▶ _What is needed_
The entries follow. Please return all of them exactly.

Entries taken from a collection
»»

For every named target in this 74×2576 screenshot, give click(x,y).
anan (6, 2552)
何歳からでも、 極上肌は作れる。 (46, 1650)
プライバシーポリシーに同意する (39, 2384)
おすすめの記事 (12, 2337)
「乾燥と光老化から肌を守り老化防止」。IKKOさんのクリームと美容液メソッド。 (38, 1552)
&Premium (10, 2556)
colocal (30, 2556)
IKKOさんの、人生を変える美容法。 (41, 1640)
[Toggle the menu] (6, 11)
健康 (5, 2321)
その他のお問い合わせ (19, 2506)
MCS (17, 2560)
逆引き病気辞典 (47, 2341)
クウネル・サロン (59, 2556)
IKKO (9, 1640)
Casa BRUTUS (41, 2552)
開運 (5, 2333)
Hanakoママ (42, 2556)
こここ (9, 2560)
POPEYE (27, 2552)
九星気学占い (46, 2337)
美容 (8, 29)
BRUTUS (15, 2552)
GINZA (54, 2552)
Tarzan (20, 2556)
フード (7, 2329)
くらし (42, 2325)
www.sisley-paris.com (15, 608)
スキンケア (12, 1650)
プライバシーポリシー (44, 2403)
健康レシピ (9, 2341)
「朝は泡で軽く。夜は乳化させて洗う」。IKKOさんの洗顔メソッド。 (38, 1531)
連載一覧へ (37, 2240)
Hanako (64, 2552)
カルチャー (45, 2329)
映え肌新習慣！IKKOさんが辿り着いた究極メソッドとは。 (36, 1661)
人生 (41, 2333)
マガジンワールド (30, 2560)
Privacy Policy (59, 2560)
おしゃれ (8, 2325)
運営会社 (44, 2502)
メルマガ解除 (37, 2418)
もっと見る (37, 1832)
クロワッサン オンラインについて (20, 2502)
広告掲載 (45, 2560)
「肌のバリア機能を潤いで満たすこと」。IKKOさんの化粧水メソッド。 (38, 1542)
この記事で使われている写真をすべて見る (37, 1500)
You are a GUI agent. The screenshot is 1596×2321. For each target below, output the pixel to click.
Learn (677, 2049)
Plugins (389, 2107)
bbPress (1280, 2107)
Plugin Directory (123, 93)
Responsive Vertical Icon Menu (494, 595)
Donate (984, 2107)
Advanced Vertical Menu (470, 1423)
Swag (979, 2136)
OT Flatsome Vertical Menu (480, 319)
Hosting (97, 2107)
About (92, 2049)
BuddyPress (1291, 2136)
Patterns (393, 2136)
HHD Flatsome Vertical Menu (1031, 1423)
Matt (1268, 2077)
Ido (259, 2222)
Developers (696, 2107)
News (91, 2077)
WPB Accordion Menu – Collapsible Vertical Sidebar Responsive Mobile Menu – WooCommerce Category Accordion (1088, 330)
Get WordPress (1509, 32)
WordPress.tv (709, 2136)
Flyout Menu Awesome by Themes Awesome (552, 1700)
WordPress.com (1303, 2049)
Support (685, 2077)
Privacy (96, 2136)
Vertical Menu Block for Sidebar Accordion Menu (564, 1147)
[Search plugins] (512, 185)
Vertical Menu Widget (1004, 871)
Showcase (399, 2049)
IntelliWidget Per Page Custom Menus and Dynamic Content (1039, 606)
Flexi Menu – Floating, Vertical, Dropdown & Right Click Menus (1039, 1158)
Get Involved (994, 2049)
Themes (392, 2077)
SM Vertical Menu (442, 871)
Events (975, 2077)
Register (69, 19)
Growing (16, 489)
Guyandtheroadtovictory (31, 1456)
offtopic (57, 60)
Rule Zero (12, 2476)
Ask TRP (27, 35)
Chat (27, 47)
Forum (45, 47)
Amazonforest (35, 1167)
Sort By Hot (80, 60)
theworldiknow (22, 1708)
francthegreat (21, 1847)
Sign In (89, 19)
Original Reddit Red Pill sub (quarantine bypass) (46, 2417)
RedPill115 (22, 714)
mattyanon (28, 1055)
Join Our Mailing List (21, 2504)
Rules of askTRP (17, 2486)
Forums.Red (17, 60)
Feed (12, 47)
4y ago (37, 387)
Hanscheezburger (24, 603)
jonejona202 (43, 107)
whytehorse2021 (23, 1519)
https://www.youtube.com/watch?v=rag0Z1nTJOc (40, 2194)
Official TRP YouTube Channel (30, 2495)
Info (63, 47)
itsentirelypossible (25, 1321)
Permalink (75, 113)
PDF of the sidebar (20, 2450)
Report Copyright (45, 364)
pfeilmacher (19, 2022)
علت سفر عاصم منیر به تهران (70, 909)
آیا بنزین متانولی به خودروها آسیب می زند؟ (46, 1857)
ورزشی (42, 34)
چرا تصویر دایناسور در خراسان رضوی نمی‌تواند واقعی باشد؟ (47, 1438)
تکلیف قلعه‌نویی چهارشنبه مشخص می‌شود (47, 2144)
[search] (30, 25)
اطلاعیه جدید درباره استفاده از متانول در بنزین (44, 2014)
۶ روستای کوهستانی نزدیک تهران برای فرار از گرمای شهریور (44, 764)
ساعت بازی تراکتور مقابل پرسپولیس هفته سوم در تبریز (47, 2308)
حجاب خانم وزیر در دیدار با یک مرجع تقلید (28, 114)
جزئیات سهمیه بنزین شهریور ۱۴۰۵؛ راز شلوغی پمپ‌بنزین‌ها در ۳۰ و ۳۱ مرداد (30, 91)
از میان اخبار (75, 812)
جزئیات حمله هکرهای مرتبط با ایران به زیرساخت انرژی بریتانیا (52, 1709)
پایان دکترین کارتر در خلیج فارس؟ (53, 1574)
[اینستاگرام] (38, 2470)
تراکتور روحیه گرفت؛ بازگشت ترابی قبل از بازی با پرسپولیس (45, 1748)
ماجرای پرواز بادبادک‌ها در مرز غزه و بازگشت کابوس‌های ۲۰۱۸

««

▶ _Output below_
For every named target in this 74×2576 screenshot, give click(x,y).
anan (6, 2552)
何歳からでも、 極上肌は作れる。 (46, 1650)
プライバシーポリシーに同意する (39, 2384)
おすすめの記事 (12, 2337)
「乾燥と光老化から肌を守り老化防止」。IKKOさんのクリームと美容液メソッド。 (38, 1552)
&Premium (10, 2556)
colocal (30, 2556)
IKKOさんの、人生を変える美容法。 (41, 1640)
[Toggle the menu] (6, 11)
健康 (5, 2321)
その他のお問い合わせ (19, 2506)
MCS (17, 2560)
逆引き病気辞典 (47, 2341)
クウネル・サロン (59, 2556)
IKKO (9, 1640)
Casa BRUTUS (41, 2552)
開運 (5, 2333)
Hanakoママ (42, 2556)
こここ (9, 2560)
POPEYE (27, 2552)
九星気学占い (46, 2337)
美容 (8, 29)
BRUTUS (15, 2552)
GINZA (54, 2552)
Tarzan (20, 2556)
フード (7, 2329)
くらし (42, 2325)
www.sisley-paris.com (15, 608)
スキンケア (12, 1650)
プライバシーポリシー (44, 2403)
健康レシピ (9, 2341)
「朝は泡で軽く。夜は乳化させて洗う」。IKKOさんの洗顔メソッド。 (38, 1531)
連載一覧へ (37, 2240)
Hanako (64, 2552)
カルチャー (45, 2329)
映え肌新習慣！IKKOさんが辿り着いた究極メソッドとは。 (36, 1661)
人生 (41, 2333)
マガジンワールド (30, 2560)
Privacy Policy (59, 2560)
おしゃれ (8, 2325)
運営会社 (44, 2502)
メルマガ解除 (37, 2418)
もっと見る (37, 1832)
クロワッサン オンラインについて (20, 2502)
広告掲載 (45, 2560)
「肌のバリア機能を潤いで満たすこと」。IKKOさんの化粧水メソッド。 (38, 1542)
この記事で使われている写真をすべて見る (37, 1500)
You are a GUI agent. The screenshot is 1596×2321. For each target below, output the pixel to click.
Learn (677, 2049)
Plugins (389, 2107)
bbPress (1280, 2107)
Plugin Directory (123, 93)
Responsive Vertical Icon Menu (494, 595)
Donate (984, 2107)
Advanced Vertical Menu (470, 1423)
Swag (979, 2136)
OT Flatsome Vertical Menu (480, 319)
Hosting (97, 2107)
About (92, 2049)
BuddyPress (1291, 2136)
Patterns (393, 2136)
HHD Flatsome Vertical Menu (1031, 1423)
Matt (1268, 2077)
Ido (259, 2222)
Developers (696, 2107)
News (91, 2077)
WPB Accordion Menu – Collapsible Vertical Sidebar Responsive Mobile Menu – WooCommerce Category Accordion (1088, 330)
Get WordPress (1509, 32)
WordPress.tv (709, 2136)
Flyout Menu Awesome by Themes Awesome (552, 1700)
WordPress.com (1303, 2049)
Support (685, 2077)
Privacy (96, 2136)
Vertical Menu Block for Sidebar Accordion Menu (564, 1147)
[Search plugins] (512, 185)
Vertical Menu Widget (1004, 871)
Showcase (399, 2049)
IntelliWidget Per Page Custom Menus and Dynamic Content (1039, 606)
Flexi Menu – Floating, Vertical, Dropdown & Right Click Menus (1039, 1158)
Get Involved (994, 2049)
Themes (392, 2077)
SM Vertical Menu (442, 871)
Events (975, 2077)
Register (69, 19)
Growing (16, 489)
Guyandtheroadtovictory (31, 1456)
offtopic (57, 60)
Rule Zero (12, 2476)
Ask TRP (27, 35)
Chat (27, 47)
Forum (45, 47)
Amazonforest (35, 1167)
Sort By Hot (80, 60)
theworldiknow (22, 1708)
francthegreat (21, 1847)
Sign In (89, 19)
Original Reddit Red Pill sub (quarantine bypass) (46, 2417)
RedPill115 (22, 714)
mattyanon (28, 1055)
Join Our Mailing List (21, 2504)
Rules of askTRP (17, 2486)
Forums.Red (17, 60)
Feed (12, 47)
4y ago (37, 387)
Hanscheezburger (24, 603)
jonejona202 (43, 107)
whytehorse2021 (23, 1519)
https://www.youtube.com/watch?v=rag0Z1nTJOc (40, 2194)
Official TRP YouTube Channel (30, 2495)
Info (63, 47)
itsentirelypossible (25, 1321)
Permalink (75, 113)
PDF of the sidebar (20, 2450)
Report Copyright (45, 364)
pfeilmacher (19, 2022)
علت سفر عاصم منیر به تهران (70, 909)
آیا بنزین متانولی به خودروها آسیب می زند؟ (46, 1857)
ورزشی (42, 34)
چرا تصویر دایناسور در خراسان رضوی نمی‌تواند واقعی باشد؟ (47, 1438)
تکلیف قلعه‌نویی چهارشنبه مشخص می‌شود (47, 2144)
[search] (30, 25)
اطلاعیه جدید درباره استفاده از متانول در بنزین (44, 2014)
۶ روستای کوهستانی نزدیک تهران برای فرار از گرمای شهریور (44, 764)
ساعت بازی تراکتور مقابل پرسپولیس هفته سوم در تبریز (47, 2308)
حجاب خانم وزیر در دیدار با یک مرجع تقلید (28, 114)
جزئیات سهمیه بنزین شهریور ۱۴۰۵؛ راز شلوغی پمپ‌بنزین‌ها در ۳۰ و ۳۱ مرداد (30, 91)
از میان اخبار (75, 812)
جزئیات حمله هکرهای مرتبط با ایران به زیرساخت انرژی بریتانیا (52, 1709)
پایان دکترین کارتر در خلیج فارس؟ (53, 1574)
[اینستاگرام] (38, 2470)
تراکتور روحیه گرفت؛ بازگشت ترابی قبل از بازی با پرسپولیس (45, 1748)
ماجرای پرواز بادبادک‌ها در مرز غزه و بازگشت کابوس‌های ۲۰۱۸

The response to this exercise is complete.